Abbas Ibrahim

Personal information
- Date of birth: 2 January 1998 (age 28)
- Place of birth: Idah, Nigeria
- Height: 1.84 m (6 ft 0 in)
- Position: Midfielder

Team information
- Current team: AF Elbasani
- Number: 17

Youth career
- 2014–2015: Kwara
- 2015–2018: Paços de Ferreira

Senior career*
- Years: Team / Apps / (Gls)
- 2018–2023: Paços de Ferreira / 10 / (0)
- 2019: → Paredes (loan) / 14 / (1)
- 2019–2020: → Arouca (loan) / 27 / (0)
- 2023–2025: Zira / 34 / (0)
- 2025–: AF Elbasani / 44 / (1)

= Abbas Ibrahim (footballer) =

Nigerian footballer

Abbas Ibrahim (born 2 January 1998) is a Nigerian professional footballer who plays as a midfielder for Albanian club AF Elbasani.

==Career==
Ibrahim made his professional debut for Paços de Ferreira in a 2–0 Taça da Liga loss to S.L. Benfica on 4 December 2018.

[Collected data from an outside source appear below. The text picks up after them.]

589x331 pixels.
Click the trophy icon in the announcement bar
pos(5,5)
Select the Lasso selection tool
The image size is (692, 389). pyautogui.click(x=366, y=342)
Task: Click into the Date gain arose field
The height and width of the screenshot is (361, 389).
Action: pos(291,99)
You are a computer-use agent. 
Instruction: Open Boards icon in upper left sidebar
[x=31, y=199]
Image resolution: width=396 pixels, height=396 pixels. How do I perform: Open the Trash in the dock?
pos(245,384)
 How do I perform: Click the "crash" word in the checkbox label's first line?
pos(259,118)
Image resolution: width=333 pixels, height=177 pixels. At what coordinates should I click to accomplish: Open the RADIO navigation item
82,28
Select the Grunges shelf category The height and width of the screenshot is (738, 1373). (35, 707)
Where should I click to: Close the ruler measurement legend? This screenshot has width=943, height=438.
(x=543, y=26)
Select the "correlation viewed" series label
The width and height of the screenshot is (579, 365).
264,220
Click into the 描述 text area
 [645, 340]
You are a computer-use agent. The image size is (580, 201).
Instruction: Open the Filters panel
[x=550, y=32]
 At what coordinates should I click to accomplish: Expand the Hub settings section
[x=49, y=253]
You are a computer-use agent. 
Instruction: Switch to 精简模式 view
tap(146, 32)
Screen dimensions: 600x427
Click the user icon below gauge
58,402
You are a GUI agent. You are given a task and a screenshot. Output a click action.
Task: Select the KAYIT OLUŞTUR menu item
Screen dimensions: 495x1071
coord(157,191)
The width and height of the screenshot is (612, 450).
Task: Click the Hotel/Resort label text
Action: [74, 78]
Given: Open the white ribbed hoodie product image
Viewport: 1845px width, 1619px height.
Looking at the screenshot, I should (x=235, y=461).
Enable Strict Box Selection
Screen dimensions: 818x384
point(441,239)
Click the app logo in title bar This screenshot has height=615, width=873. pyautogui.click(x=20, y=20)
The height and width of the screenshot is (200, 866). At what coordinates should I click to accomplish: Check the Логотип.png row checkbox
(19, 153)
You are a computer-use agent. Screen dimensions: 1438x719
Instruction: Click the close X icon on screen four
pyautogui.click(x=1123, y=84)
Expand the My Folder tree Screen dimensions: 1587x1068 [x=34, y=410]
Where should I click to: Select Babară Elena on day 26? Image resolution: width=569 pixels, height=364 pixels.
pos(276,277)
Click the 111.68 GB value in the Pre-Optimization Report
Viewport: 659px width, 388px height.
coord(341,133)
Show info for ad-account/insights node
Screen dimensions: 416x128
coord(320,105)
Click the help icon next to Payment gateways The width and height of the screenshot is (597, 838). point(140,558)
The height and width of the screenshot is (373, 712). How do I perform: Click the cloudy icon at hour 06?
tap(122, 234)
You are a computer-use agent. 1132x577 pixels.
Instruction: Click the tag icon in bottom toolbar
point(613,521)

On 4 February 2023, Ibrahim signed a two-and-a-half-year contract with Zira in Azerbaijan. On 5 January 2025, Zira announced that Ibrahim had left the club after his contract was ended by mutual agreement.

On 7 January 2025, Kategoria Superiore club AF Elbasani announced the signing of Ibrahim.